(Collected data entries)

---*---

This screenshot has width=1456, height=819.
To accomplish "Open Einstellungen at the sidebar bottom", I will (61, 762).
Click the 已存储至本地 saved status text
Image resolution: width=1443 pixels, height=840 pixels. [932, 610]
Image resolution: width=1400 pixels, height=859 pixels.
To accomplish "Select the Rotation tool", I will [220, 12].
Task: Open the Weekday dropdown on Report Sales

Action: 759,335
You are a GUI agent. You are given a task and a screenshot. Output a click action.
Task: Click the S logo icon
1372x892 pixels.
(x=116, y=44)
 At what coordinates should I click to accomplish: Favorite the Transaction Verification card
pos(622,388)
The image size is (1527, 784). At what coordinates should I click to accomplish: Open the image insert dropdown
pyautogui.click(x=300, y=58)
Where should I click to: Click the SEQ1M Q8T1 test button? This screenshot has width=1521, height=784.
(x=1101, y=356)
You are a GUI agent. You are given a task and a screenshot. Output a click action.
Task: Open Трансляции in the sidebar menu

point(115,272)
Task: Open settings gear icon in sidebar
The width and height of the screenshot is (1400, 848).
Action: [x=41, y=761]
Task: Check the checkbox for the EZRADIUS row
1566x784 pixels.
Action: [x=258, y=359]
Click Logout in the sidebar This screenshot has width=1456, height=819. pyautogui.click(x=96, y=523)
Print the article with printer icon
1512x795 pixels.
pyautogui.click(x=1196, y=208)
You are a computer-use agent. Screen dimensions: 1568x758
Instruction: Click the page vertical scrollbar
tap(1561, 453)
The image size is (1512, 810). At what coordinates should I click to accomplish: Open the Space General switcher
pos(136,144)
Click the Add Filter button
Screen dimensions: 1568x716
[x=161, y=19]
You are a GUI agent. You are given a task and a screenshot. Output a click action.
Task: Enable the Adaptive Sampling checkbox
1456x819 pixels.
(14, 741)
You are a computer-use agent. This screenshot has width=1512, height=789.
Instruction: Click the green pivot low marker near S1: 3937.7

---*---

### PROBLEM TO SOLVE:
If a line holds the string "computer", it counts; please state how many such lines there are in the data, with nothing more.

### FINAL ANSWER:
2